- **Exercise requirements**: Everything from the line holding "Screen dimensions: 1918x1043" through the final line of the records is to be transcribed exactly, except pictures, and nothing beyond that.

__________

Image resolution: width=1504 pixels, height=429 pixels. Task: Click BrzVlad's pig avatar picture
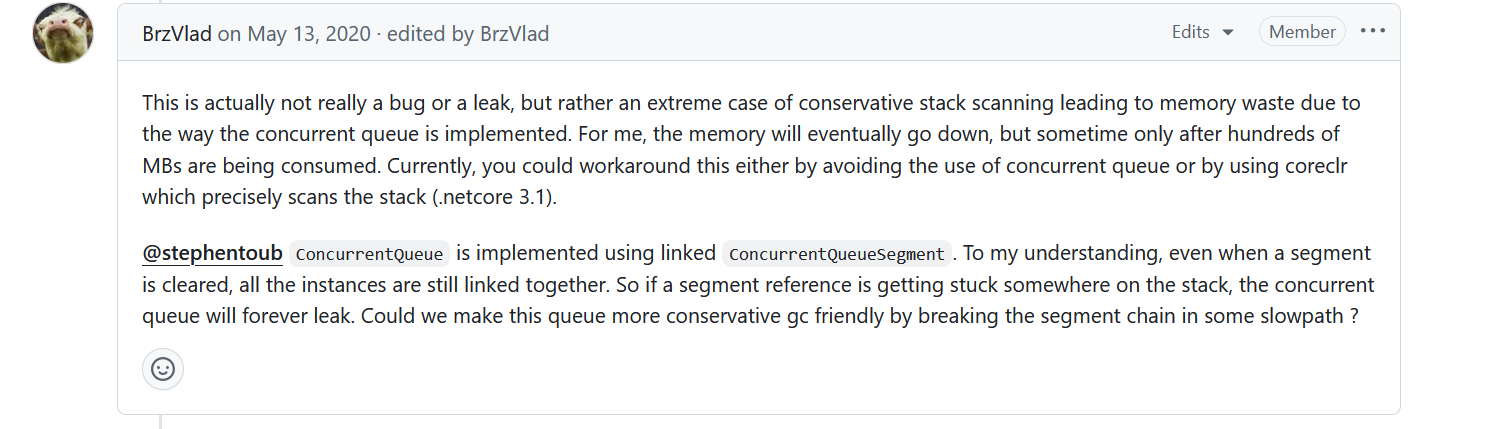pos(64,33)
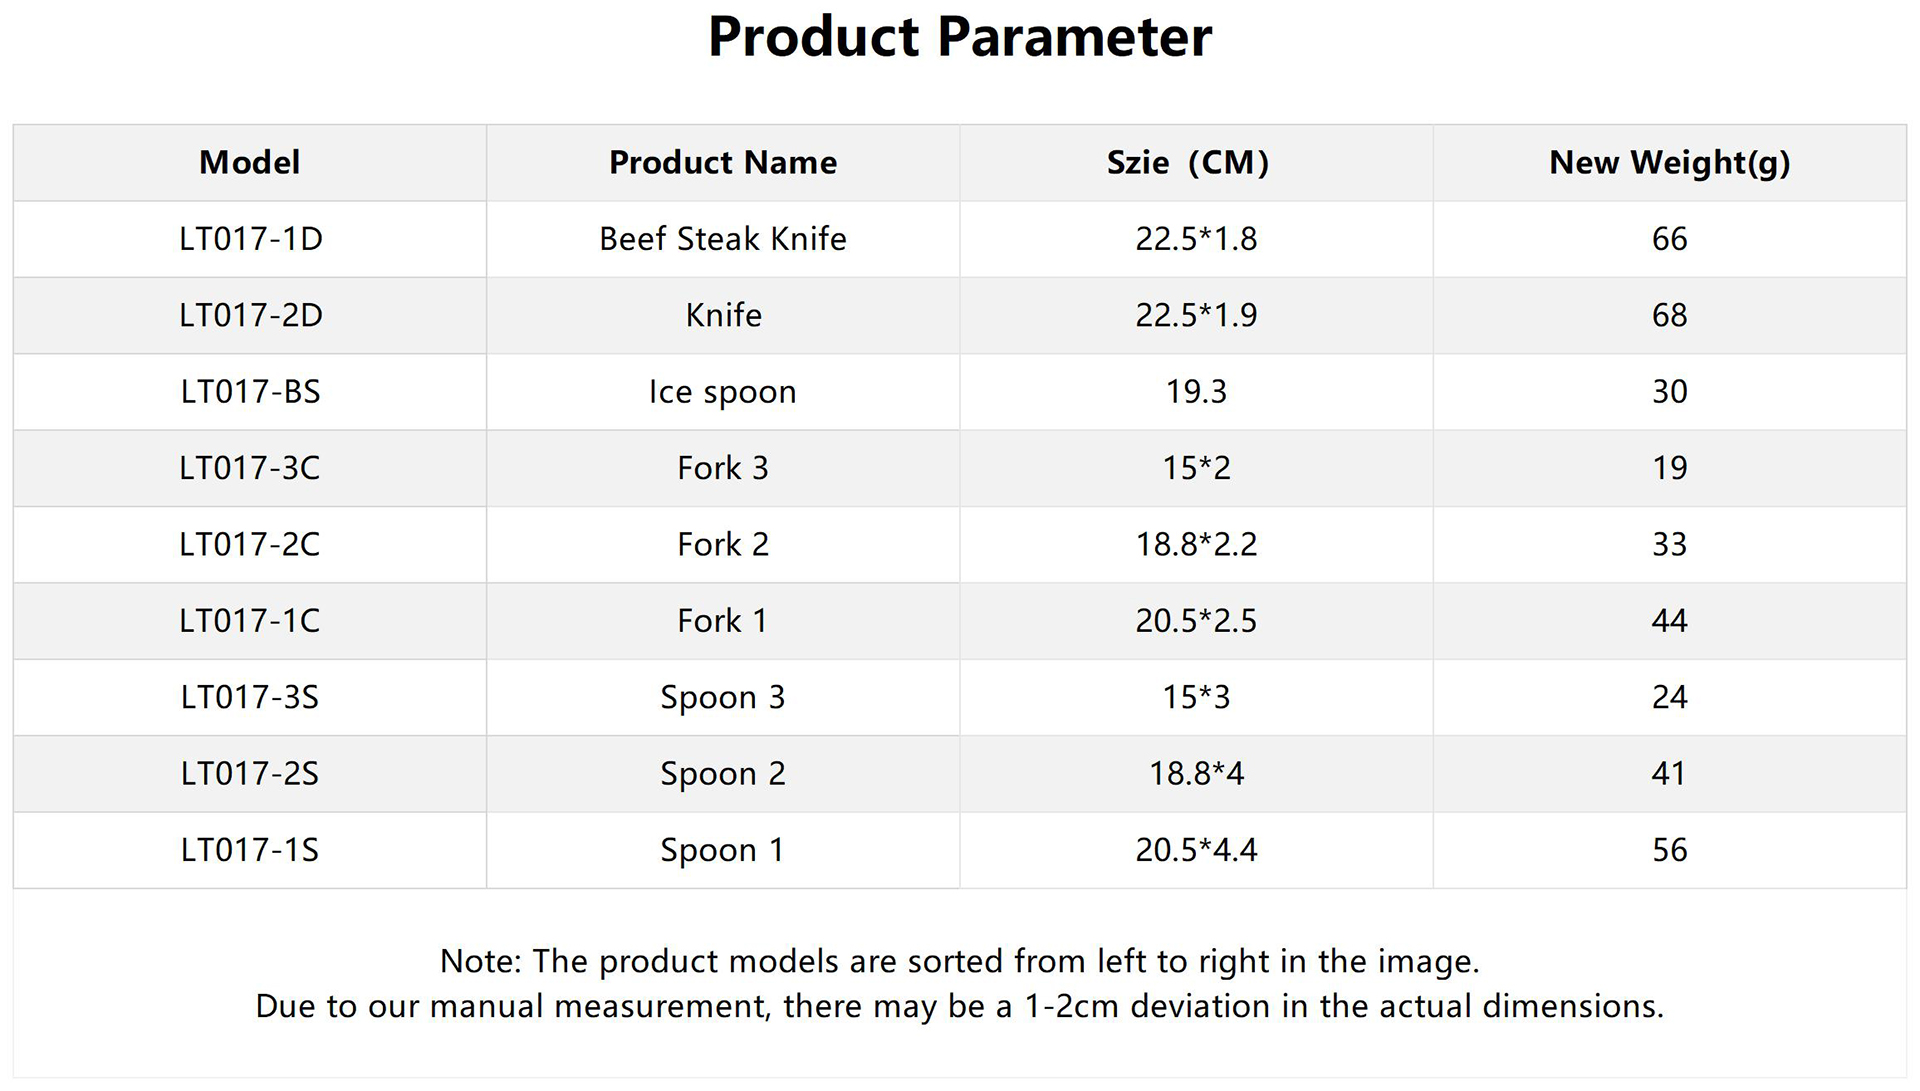The image size is (1920, 1091).
Task: Click the Product Parameter title
Action: (960, 37)
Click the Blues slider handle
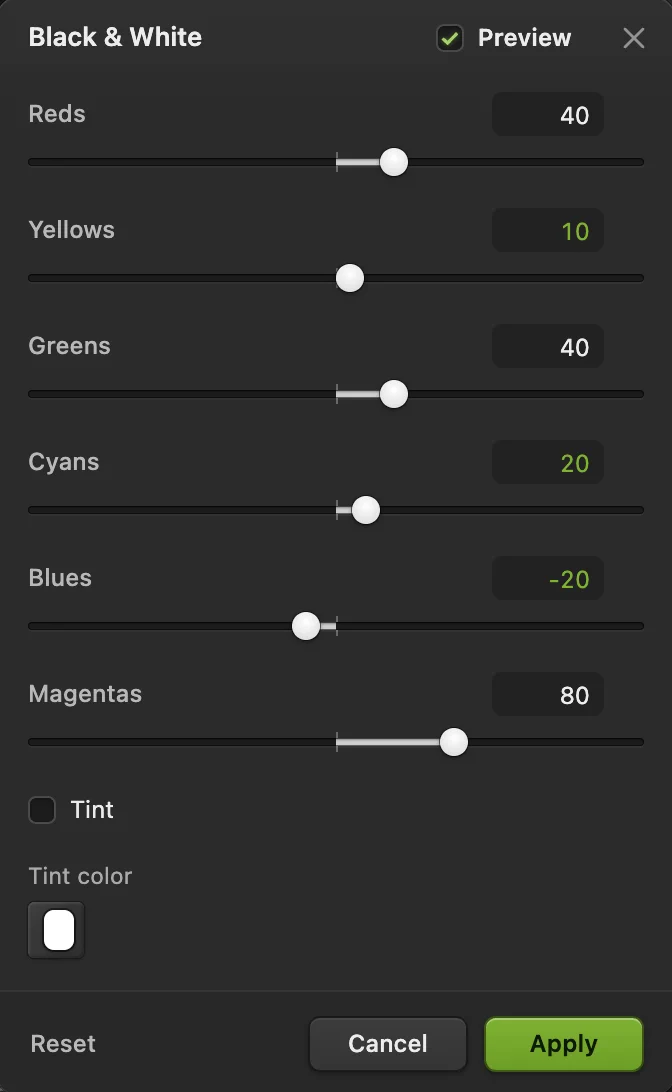672x1092 pixels. [306, 626]
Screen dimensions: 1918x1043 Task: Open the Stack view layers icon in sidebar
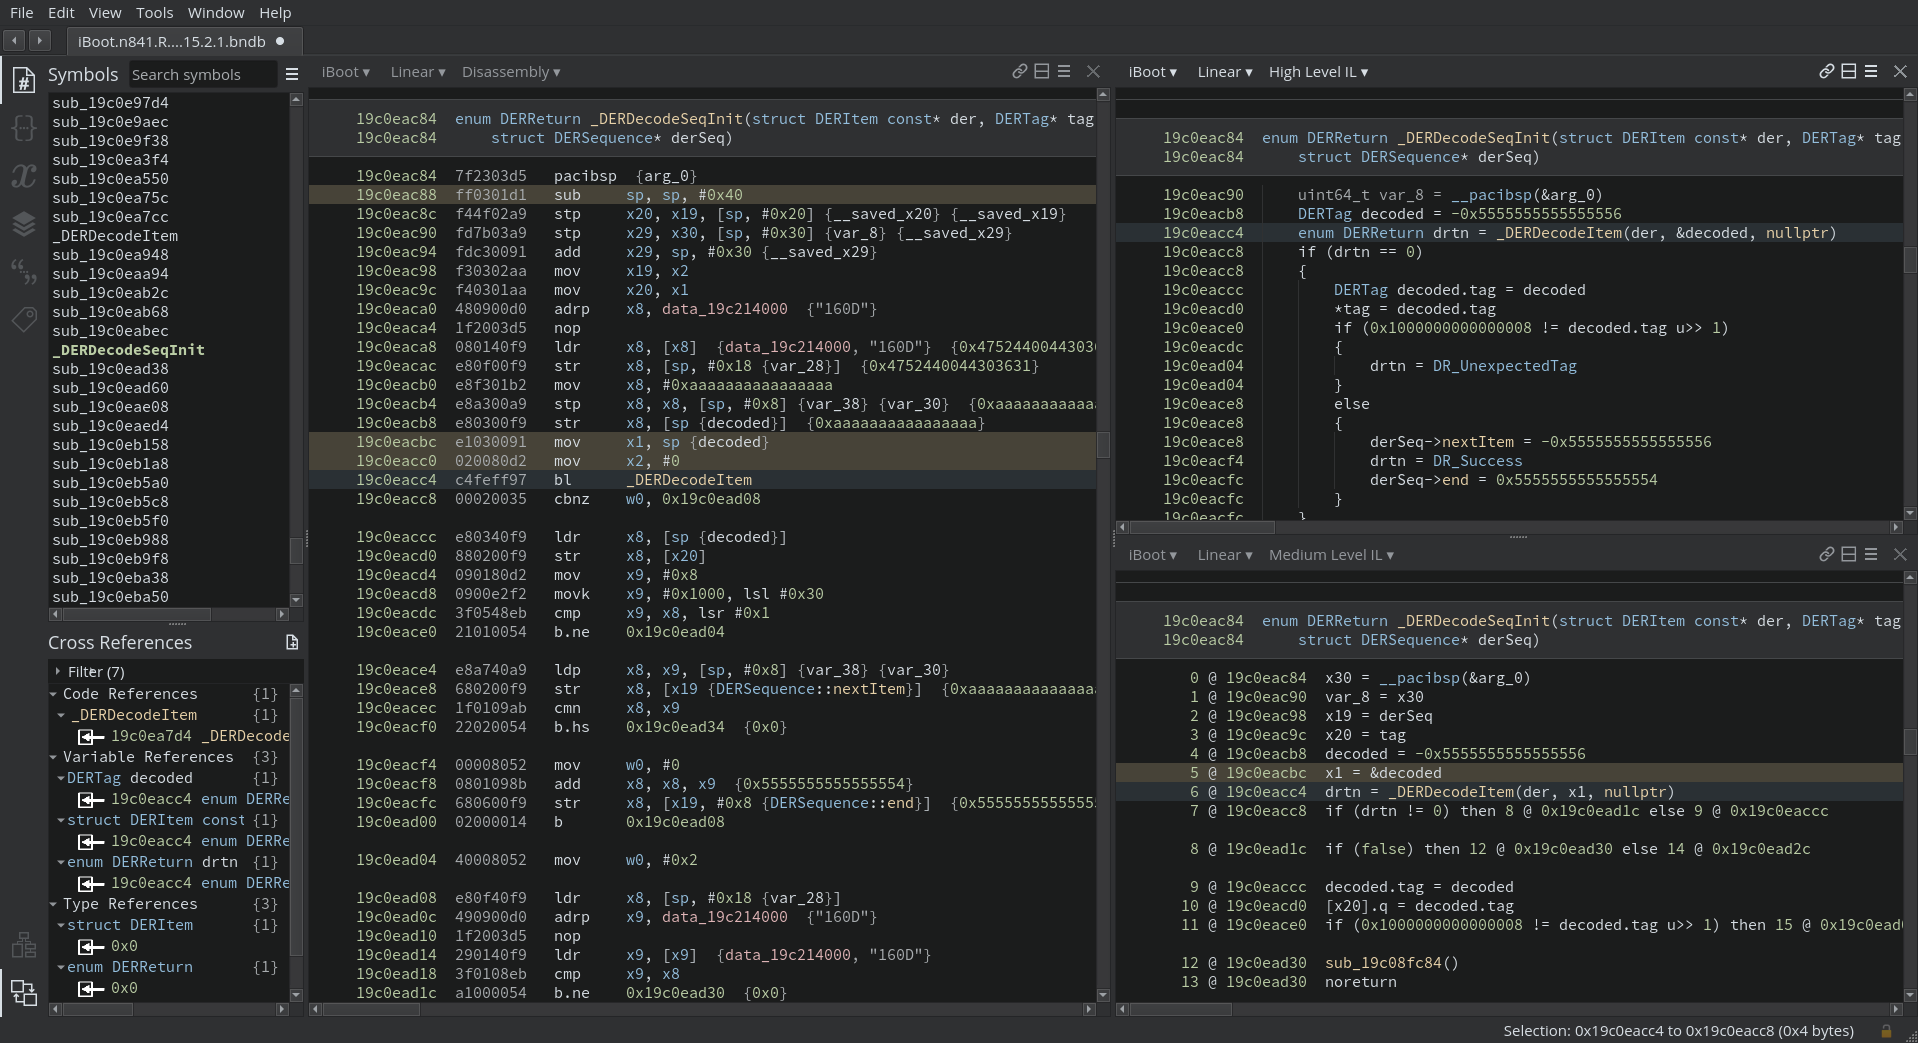23,224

__________

- **Output for this task**:
Screen dimensions: 1918x1043 Task: Open the Stack view layers icon in sidebar
23,224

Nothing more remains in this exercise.